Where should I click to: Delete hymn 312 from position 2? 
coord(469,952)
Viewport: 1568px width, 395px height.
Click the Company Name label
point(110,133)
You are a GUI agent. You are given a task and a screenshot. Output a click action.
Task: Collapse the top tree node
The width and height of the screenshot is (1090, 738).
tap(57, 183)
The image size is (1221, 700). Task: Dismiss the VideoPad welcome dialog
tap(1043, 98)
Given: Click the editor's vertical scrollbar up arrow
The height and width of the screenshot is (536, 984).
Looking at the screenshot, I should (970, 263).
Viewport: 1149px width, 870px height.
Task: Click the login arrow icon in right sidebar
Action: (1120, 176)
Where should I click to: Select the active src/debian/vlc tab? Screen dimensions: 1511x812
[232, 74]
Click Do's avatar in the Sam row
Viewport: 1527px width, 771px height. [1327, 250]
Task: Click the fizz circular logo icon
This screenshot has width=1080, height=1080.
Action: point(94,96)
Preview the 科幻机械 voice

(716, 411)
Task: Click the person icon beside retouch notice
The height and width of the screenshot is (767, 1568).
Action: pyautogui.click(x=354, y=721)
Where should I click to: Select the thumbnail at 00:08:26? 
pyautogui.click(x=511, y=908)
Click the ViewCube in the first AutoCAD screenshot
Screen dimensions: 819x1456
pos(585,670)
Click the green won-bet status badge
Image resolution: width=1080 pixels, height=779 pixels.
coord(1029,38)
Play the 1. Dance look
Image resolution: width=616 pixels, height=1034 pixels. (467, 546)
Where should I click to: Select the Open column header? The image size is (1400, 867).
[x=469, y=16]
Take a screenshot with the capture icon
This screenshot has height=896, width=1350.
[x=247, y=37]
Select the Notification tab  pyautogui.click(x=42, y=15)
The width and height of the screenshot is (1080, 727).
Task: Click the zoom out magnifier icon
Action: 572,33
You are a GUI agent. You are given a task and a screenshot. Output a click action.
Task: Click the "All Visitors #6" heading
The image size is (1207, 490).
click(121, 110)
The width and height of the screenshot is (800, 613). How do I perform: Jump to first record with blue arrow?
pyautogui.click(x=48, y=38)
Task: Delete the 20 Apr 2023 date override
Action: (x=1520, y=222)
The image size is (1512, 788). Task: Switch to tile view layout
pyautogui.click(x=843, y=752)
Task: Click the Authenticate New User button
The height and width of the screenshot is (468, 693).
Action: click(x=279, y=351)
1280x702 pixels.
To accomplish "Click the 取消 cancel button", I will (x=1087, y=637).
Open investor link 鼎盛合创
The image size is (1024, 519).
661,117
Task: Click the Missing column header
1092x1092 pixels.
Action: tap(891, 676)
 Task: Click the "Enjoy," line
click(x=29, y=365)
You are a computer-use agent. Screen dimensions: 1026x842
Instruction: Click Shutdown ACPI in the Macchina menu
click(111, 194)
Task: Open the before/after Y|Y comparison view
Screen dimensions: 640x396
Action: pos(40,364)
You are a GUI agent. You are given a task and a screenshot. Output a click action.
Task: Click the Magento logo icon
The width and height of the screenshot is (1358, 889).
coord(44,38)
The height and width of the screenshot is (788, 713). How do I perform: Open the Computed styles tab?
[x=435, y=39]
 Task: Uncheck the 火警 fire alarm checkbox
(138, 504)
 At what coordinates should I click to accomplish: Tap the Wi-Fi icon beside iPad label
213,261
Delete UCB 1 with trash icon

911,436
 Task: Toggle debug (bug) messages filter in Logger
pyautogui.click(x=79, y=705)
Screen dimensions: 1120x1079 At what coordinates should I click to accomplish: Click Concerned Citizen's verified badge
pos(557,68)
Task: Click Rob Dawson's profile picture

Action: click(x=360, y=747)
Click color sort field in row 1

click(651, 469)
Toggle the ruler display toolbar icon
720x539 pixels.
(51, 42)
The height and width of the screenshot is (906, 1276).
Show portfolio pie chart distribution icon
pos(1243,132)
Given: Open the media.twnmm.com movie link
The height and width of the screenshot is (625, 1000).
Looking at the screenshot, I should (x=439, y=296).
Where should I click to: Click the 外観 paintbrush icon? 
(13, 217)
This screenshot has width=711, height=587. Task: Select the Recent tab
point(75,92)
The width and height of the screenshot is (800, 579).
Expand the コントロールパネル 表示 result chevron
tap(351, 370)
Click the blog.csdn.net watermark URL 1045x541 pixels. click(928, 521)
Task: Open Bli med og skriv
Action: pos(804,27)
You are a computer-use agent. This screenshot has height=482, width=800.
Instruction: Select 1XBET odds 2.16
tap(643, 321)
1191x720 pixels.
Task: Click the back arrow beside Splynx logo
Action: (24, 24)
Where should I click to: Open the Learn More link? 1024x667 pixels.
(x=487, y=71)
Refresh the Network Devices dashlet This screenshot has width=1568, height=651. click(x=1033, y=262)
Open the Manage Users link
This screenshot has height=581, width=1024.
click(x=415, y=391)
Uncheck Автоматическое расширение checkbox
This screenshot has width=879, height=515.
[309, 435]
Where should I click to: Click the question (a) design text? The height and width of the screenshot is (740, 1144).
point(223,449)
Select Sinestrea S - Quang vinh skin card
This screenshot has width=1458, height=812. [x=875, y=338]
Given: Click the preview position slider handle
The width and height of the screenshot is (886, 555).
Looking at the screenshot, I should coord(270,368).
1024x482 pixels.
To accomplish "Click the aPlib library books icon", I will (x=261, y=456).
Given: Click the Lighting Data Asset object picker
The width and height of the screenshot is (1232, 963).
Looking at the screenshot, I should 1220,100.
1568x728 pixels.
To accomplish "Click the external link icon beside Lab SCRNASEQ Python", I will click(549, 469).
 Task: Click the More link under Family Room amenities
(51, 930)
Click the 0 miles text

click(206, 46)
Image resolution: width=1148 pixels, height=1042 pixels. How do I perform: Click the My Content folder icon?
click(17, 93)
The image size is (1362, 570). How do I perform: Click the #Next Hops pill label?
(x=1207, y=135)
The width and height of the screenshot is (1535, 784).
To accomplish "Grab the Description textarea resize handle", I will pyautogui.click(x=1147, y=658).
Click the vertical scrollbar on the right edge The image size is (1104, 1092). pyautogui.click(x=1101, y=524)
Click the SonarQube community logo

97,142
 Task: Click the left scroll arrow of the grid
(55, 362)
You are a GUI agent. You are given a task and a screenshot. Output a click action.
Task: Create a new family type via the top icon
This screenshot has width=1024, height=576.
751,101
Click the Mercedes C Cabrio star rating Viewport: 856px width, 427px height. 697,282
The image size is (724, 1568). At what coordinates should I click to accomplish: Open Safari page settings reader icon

_Challenge_
Reproduce the lines of the records verbatim, everything from the line containing "The width and height of the screenshot is (800, 613)." down to the line containing "Looking at the screenshot, I should (x=439, y=296).", both included.

_Completed exercise_
The width and height of the screenshot is (800, 613). How do I perform: Jump to first record with blue arrow?
pyautogui.click(x=48, y=38)
Task: Delete the 20 Apr 2023 date override
Action: (x=1520, y=222)
The image size is (1512, 788). Task: Switch to tile view layout
pyautogui.click(x=843, y=752)
Task: Click the Authenticate New User button
The height and width of the screenshot is (468, 693).
Action: click(x=279, y=351)
1280x702 pixels.
To accomplish "Click the 取消 cancel button", I will (x=1087, y=637).
Open investor link 鼎盛合创
The image size is (1024, 519).
661,117
Task: Click the Missing column header
1092x1092 pixels.
Action: tap(891, 676)
 Task: Click the "Enjoy," line
click(x=29, y=365)
You are a computer-use agent. Screen dimensions: 1026x842
Instruction: Click Shutdown ACPI in the Macchina menu
click(111, 194)
Task: Open the before/after Y|Y comparison view
Screen dimensions: 640x396
Action: pos(40,364)
You are a GUI agent. You are given a task and a screenshot. Output a click action.
Task: Click the Magento logo icon
The width and height of the screenshot is (1358, 889).
coord(44,38)
The height and width of the screenshot is (788, 713). How do I perform: Open the Computed styles tab?
[x=435, y=39]
 Task: Uncheck the 火警 fire alarm checkbox
(138, 504)
 At what coordinates should I click to accomplish: Tap the Wi-Fi icon beside iPad label
213,261
Delete UCB 1 with trash icon

911,436
 Task: Toggle debug (bug) messages filter in Logger
pyautogui.click(x=79, y=705)
Screen dimensions: 1120x1079 At what coordinates should I click to accomplish: Click Concerned Citizen's verified badge
pos(557,68)
Task: Click Rob Dawson's profile picture

Action: click(x=360, y=747)
Click color sort field in row 1

click(651, 469)
Toggle the ruler display toolbar icon
720x539 pixels.
(51, 42)
The height and width of the screenshot is (906, 1276).
Show portfolio pie chart distribution icon
pos(1243,132)
Given: Open the media.twnmm.com movie link
The height and width of the screenshot is (625, 1000).
Looking at the screenshot, I should (x=439, y=296).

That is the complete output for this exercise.